Un peu d'histoire
Historiquement, les adresses IP étaient regroupées et distribuées par classe. Chaque classe était associée à un masque de sous-réseau.
Les adresses IP de 0.0.0.0 jusqu’à 127.255.255.255 appartenaient à la classe A et étaient distribuées par des masques /8 (255.0.0.0). On parle ici de blocs de 16.8 millions d’adresses par bloc. Comme indique la capture d’écran ci-dessous, Apple possède cette quantité phénoménale d’adresses entre 17.0.0.0 et 17.255.255.255. Le bloc 10.0.0.0 - 10.255.255.255 est réservé à l’utilisation dans des réseaux locaux, le bloc 127.0.0.0-127.255.255.255 est réservé aux adresses de “loopback” (qu’une machine utilise pour faire référence à elle-même) et toutes les autres sont des adresses publiques (Internet).
[arsenaultja ~]$ whois 17.0.0.1
NetRange: 17.0.0.0 - 17.255.255.255
CIDR: 17.0.0.0/8
NetName: APPLE-WWNET
La classe B est distribuée par masques de /16 (255.255.0.0) et sont les adresses de 128.0.0.0 à 191.255.255.255. La plage réservée aux réseaux privés dans cette classe est 172.16.0.0/12 donc 172.16.0.0 jusqu’à 172.31.255.255.

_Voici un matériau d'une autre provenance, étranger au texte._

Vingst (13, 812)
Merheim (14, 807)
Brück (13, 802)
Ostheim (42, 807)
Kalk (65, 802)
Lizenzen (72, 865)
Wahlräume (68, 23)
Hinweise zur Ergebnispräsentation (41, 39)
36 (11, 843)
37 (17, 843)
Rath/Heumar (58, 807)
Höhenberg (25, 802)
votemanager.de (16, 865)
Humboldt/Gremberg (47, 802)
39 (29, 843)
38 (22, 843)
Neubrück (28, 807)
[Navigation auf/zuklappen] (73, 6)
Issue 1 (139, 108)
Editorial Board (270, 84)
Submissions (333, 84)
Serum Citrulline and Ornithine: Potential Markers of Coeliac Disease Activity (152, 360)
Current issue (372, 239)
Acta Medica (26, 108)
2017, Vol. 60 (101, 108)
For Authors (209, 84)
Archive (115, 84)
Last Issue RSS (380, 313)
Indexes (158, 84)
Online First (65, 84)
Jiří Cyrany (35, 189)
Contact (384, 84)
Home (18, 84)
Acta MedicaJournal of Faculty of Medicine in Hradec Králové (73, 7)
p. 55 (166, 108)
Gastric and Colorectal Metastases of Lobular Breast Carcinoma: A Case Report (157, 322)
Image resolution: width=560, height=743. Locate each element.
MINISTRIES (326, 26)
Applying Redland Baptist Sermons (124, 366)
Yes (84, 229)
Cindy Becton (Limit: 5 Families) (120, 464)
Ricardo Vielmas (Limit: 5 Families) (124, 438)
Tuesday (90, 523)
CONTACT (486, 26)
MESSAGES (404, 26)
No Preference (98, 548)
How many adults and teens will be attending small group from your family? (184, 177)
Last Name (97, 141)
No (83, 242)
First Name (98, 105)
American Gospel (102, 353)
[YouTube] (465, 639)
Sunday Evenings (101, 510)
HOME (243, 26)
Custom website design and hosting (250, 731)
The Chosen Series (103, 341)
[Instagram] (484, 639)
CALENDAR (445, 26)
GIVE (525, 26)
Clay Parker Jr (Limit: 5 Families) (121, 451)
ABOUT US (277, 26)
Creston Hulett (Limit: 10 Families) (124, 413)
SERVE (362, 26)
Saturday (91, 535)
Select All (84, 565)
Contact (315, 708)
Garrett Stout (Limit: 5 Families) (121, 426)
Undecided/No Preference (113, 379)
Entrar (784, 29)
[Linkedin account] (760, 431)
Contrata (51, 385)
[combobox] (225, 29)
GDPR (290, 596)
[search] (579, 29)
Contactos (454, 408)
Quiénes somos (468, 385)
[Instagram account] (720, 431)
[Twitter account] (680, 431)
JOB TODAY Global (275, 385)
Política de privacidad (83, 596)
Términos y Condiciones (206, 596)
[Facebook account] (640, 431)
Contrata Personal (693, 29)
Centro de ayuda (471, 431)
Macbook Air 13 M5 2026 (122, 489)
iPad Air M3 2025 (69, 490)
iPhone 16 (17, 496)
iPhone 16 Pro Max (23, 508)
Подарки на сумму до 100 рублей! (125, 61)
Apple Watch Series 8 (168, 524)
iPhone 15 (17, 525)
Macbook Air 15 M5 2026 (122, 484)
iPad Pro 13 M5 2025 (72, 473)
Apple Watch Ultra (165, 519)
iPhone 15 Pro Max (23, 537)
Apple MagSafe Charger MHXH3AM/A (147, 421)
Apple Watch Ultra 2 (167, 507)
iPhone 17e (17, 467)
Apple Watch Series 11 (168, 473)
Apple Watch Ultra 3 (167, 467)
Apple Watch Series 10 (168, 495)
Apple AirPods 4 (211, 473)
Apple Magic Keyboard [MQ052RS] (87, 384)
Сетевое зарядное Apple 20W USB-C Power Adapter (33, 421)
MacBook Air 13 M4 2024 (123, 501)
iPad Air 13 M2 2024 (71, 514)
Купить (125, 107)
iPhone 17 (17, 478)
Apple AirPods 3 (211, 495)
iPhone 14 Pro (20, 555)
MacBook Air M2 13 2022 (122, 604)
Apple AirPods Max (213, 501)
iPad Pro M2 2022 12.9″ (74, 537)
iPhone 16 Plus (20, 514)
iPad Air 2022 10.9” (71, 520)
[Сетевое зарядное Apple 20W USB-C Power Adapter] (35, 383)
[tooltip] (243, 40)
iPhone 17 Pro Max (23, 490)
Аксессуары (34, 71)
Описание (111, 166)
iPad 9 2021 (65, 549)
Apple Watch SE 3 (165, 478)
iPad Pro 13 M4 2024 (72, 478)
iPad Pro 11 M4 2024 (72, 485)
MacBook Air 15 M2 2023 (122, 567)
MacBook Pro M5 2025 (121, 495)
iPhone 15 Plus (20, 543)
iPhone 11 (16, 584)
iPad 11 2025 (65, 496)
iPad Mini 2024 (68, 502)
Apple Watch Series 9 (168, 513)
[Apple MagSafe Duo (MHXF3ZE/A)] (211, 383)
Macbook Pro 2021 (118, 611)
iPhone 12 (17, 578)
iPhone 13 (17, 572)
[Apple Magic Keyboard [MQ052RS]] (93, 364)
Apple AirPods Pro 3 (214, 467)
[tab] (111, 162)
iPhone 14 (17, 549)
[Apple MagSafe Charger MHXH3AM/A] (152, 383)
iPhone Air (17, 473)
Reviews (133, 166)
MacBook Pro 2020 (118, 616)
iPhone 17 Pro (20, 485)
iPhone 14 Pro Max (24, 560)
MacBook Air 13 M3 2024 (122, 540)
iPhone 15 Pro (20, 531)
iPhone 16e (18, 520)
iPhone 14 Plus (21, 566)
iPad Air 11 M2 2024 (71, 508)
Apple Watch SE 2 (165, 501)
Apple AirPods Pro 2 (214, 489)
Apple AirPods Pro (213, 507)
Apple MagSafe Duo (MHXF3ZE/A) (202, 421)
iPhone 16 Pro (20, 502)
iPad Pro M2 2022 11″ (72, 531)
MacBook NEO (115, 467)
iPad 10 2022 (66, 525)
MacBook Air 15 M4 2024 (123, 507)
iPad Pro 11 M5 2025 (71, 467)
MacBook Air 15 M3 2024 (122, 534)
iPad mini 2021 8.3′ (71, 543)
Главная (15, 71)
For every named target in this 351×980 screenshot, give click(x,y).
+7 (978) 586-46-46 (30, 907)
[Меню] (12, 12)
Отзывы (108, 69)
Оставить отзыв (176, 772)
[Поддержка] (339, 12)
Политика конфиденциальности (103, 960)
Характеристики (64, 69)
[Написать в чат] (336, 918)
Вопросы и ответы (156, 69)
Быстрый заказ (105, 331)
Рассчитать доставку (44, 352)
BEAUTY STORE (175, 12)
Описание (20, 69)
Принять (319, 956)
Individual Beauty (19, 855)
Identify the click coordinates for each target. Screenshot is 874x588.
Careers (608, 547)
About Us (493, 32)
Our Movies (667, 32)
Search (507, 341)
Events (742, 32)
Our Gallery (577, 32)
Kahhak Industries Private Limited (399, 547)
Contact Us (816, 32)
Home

La classe C est distribuée par masques de /24 (255.255.255.0) et sont les adresses de 192.0.0.0 jusqu’à 223.255.255.255.
Les classes D et E sont réservées à certains protocoles qui utilisent des adresses IP spécifiques de diffusion pour que les appareils se détectent automatiquement.
En rétrospective, les classes d’adresses IP étaient une très mauvaise idée considérant que toutes les plages d’adresses IPv4 existantes sont allouées. Nous sommes à court d’adresses IPv4 et devons nous tourner vers des solutions telles que des masques de sous-réseau à longueur variable, le NATing et IPv6.